La Tribune : l'Italie peut-elle retrouver le chemin de la croissance ?

Fabrizio Saccomanni : l'Italie a ce problème depuis de nombreuses années et évidemment la crise n'a pas aidé à le résoudre. Le nouvel agenda de la politique italienne place toutefois désormais cette réactivation de la croissance et la réduction de la dette comme ses priorités absolues.

Assainir les finances publiques peut aider la croissance : cela réduit les coûts de financement non seulement pour le secteur public mais aussi le privé. Mais il faut prendre aussi des mesures spécifiques de soutien à la croissance : par exemple réorienter via la fiscalité les interventions publiques vers les entreprises et les revenus les plus bas. Cela sortirait la consommation en Italie de sa stagnation qui est un facteur de récession.

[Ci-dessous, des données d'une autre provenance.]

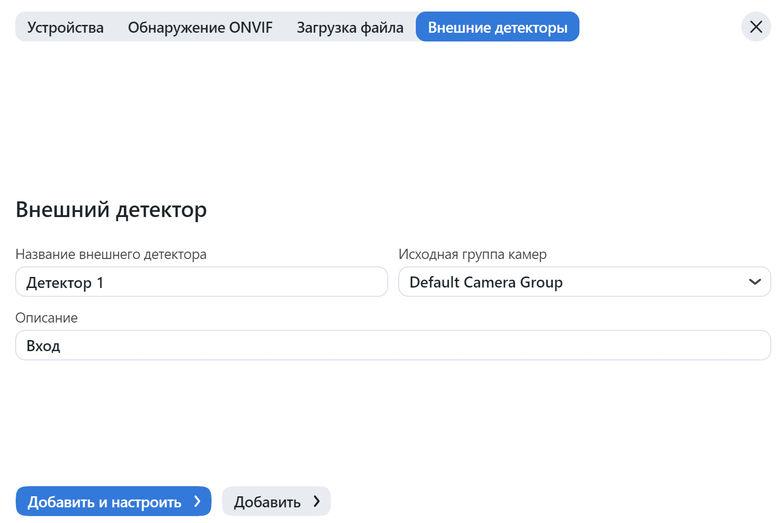Click the Default Camera Group selected value

point(486,282)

Le peu de croissance que nous avons eu ces dernières années est essentiellement du à nos exportations, d'importants secteurs de l'économie restant compétitifs et concurrentiels à l'échelle mondiale. Mais les firmes plus petites axées sur le marché italien souffrent en revanche car la demande interne stagne et ces PME-PMI n'ont pas la capacité d'être présentes sur les marchés internationaux, en Chine, au Brésil ou en Inde.

Malheureusement la politique de rigueur budgétaire de ces dernières années a surtout réduit les investissements publics, même cofinancés par l'UE. Il faut les relancer en réduisant les dépenses improductives liées au "coût de la politique", soit un vaste secteur public coûteux : plusieurs niveaux de gouvernement, beaucoup d'entreprises publiques au niveau communal, cantonal, régional.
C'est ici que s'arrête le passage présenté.